ACTIVITY -
Each entry must be reproduced precisely as it stands.

══════

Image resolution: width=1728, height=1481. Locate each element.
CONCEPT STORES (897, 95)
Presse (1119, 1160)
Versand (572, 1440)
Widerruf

══════

RESPONSE TO THE TASK -
Image resolution: width=1728, height=1481. Locate each element.
CONCEPT STORES (897, 95)
Presse (1119, 1160)
Versand (572, 1440)
Widerruf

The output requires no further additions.